ミャオ サニー （経済学部 1年）
「Third Culture Kids' Sense of Belonging」
One of the most pleasant surprises for the judges of this year's Academic Writing Contest was the variety of topics that were addressed.
Although our job was not to 'learn' but to 'judge', we all ended up learning quite a lot on a wide range of topics, some of which were truly fascinating.
Another positive thing I can say about the papers in general is that with few exceptions the papers we received were very well researched, and the list of references was in many cases quite impressive.
However, as usual, quite a few of the papers contained problematic elements of one type of another.
These problems ranged from format issues with documentation to what I would describe as 'quasi plagiarism' or 'borderline plagiarism'. While I don't want to be unnecessarily 'negative', I think it might be useful for those who might be interested in participating in the contest in the future to go over some of the issues that were in evidence in some of the papers.
Most of the contestants did a pretty good in utilizing a proper documentation style, but there were a number of papers which exhibited very fundamental errors such as failing to indent paragraphs, or failing to list the sources in the list of references in alphabetical order. Another problem that quite a few students had difficulty with was how to deal with Japanese-language sources.
In terms of content, as I stated earlier, many papers were written on very interesting topics and contained a good deal of information on those topics, but often those papers lacked a clear thesis statement and/or a clearly formulated argument.
However, the most disturbing thing we noticed in several of the the papers this year was that they came dangerously close to being examples of plagiarism. There are different types of plagiarism. The most common form of plagiarism is 'verbatim plagiarism' in which the student or author uses specific phrases or sentences taken word-for-word from another source without using quotation marks and/or without acknowledging the original source. One paper in particular came exceedingly close to this type of plagiarism in several places.
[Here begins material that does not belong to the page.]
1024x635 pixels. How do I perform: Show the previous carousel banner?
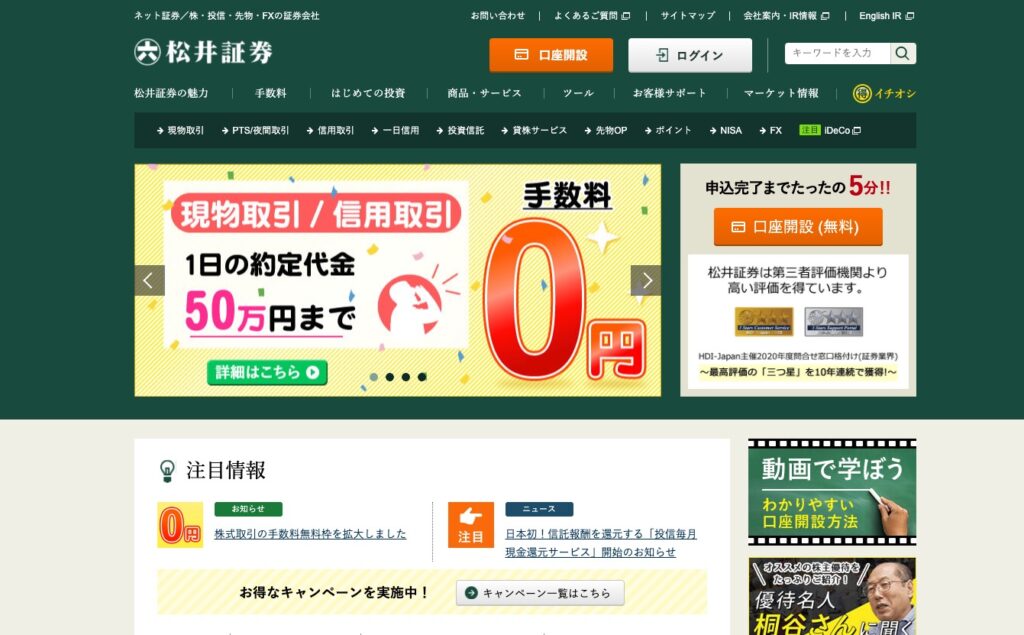click(150, 280)
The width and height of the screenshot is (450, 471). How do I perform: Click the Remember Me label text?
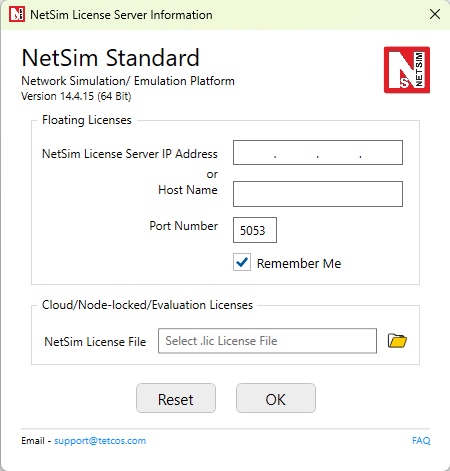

We would like to caution all contestants -- indeed all students at Keio -- to be very careful to thoroughly paraphrase and reference the sources they are using, and when they do use phrases taken straight from a source, to always use quotation marks.
A less common -- but equally problematic -- form of plagiarism is when not the words but the ideas of another source have been used without proper acknowledgement. For example, if the main idea of your paper and even the main points of your main argument have all been expressed in another paper, and you have included that paper in your list of references, then is that sufficient in terms of your duty to acknowledge that source? No it isn't, but unfortunately it seems that several contestants felt that that was sufficient. If any of the ideas in your paper have been taken from another source, you must make that very clear in your paper through proper referencing, and especially if the main idea of your paper has been taken from another source, then you must address that directly in the introduction section of your paper. Will acknowledging your sources make your paper look unoriginal? Well, in some cases it might, but if you fail to properly acknowledge your sources in order to make your paper look more original that it really is, then that is a serious problem; that is plagiarism. The judges felt that some of the papers came dangerously close to exhibiting this form of plagiarism, and so we would like to caution all future contestants -- and again, all students at Keio--to be exceedingly conscientious when it comes to acknowledging where you found the ideas that you are expressing and the arguments that you are making in your academic paper.